Additional authorship information (curation, contribution, etc) MAY be added using the pav: namespace within the top-level @graph key according to section 3.1.2 Custom JSON-LD by using an @id value equal to the bundle id, e.g. "/".

history
Provenance trace of the life of this RO, relative to the .ro/ directory. This property MAY be present, in which case it SHOULD be "evolution.ttl", indicating that the file .ro/evolution.ttl contains the provenance trace. This value MAY be a URI. The property MAY give a list if several provenance traces are known, in which case the list SHOULD include "evolution.ttl".

The file .ro/evolution.ttl, if present, SHOULD include a provenance trace of this research object according to the roevo ontology.

aggregates
This property SHOULD be present, in which case it MUST be a list of the resources aggregated by this RO. The values in a list MUST be either:
  • A path relative to the root of the bundle, prefixed with /
  • An absolute URI
  • An object, which SHOULD be uniquely identified by either file or uri. Its members are:
    file
    A path within the bundle. The path SHOULD be prefixed with /
    uri
    An absolute URI. The key uri MUST NOT be provided at the same time as file.
    mediatype
    The IANA media type of the (typically identified by file) resource. This SHOULD be specified for a resource identified by file, unless its media type is correctly identified according to section 2.2.1 Resource media type.
    createdOn
    createdBy
    File creation date and creator, as specified above for the research object.
    bundledAs
    Details of how this resource has been bundled. This object SHOULD be present for resources aggregated with uri, and MAY be present for other resources. Its members are:
    proxy
    The identifier for an ORE proxy [ORE] for the resources as aggregated by this RO. This property is intended the purposes of referring to "resource X as aggregated in research object Y" within annotations and in external documents. This property SHOULD be given for external resources aggregated by uri references, as they could be aggregated in multiple ROs, and MAY be given for other resources.

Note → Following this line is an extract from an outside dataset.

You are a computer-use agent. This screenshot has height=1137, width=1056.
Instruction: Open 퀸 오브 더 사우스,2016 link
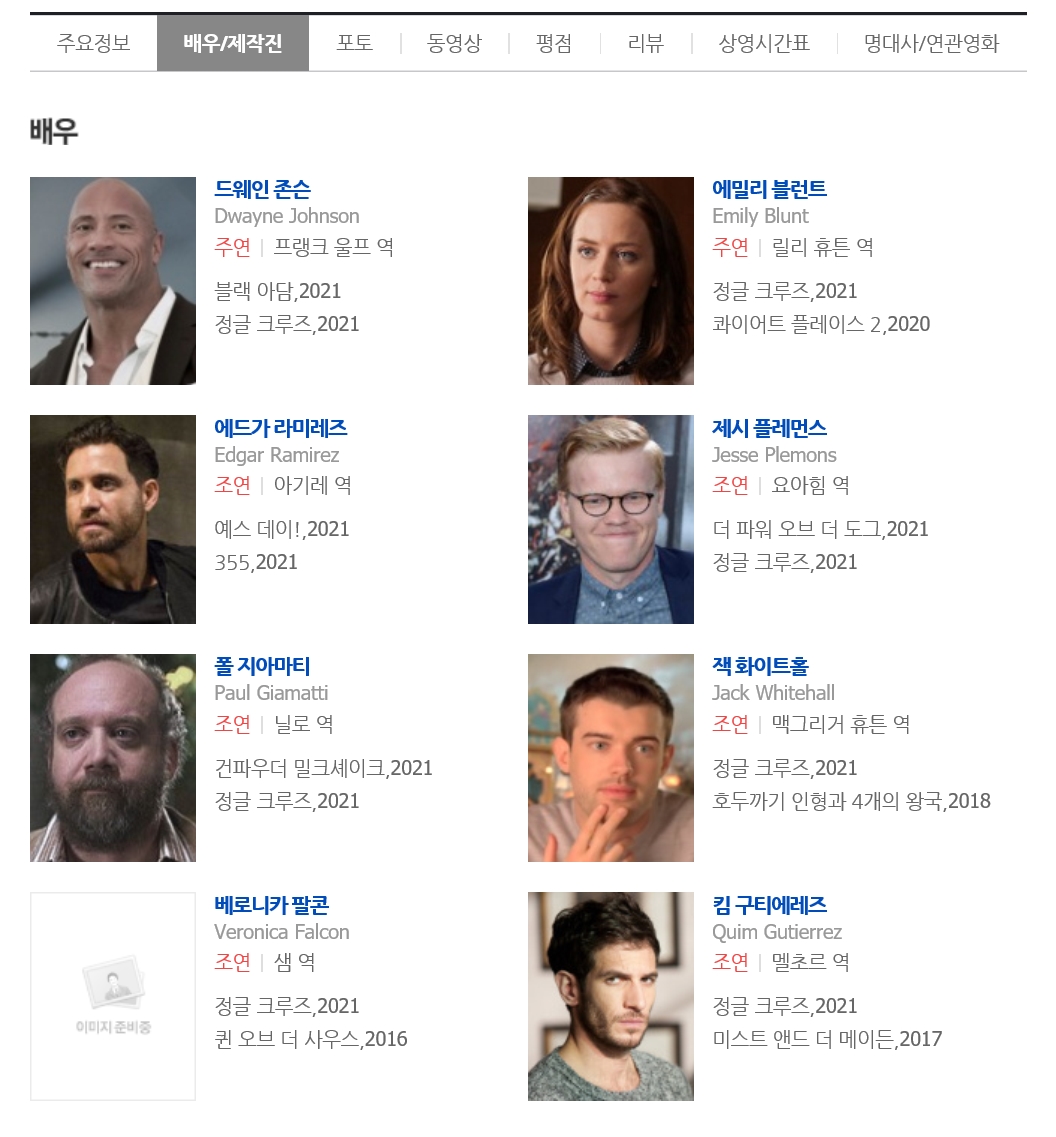[311, 1039]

    The proxy identifier SHOULD consist of the prefix urn:uuid: and a lowercased UUID string [RFC4122]. For example: urn:uuid:d4f09040-272e-467f-9250-59593bd4ac8f

    folder
    A folder this resource (typically identified by uri) belongs to, relative to the root of the bundle. The path SHOULD be prefixed with / and SHOULD end with /, for instance /folder2/. The folder SHOULD be a directory in the zip archive.
    filename
    The filename the resource (typically identified by uri) is given within the given folder. The key filename SHOULD be present if folder is given. If filename is given, the folder MUST be present. The filename should not contain the characters /, : or \, but MAY contain spaces and international characters.
    aggregatedBy
    OPTIONAL property, the agent that aggregated this resource to this research object, specially when different from the createdBy of the research object. SHOULD be an object with the same keys and requirements as for createdBy above, but MAY be a list to indicate multiple aggregators.
    aggregatedOn
    OPTIONAL property, when this resource was aggregated, specially when different from the createdBy for the research object. The value, if present, MUST be xsd:dateTime formatted timestamp (ISO 8601), and SHOULD include the time zone.
Additional metadata about a resource, if present, SHOULD be added as an annotation (see below).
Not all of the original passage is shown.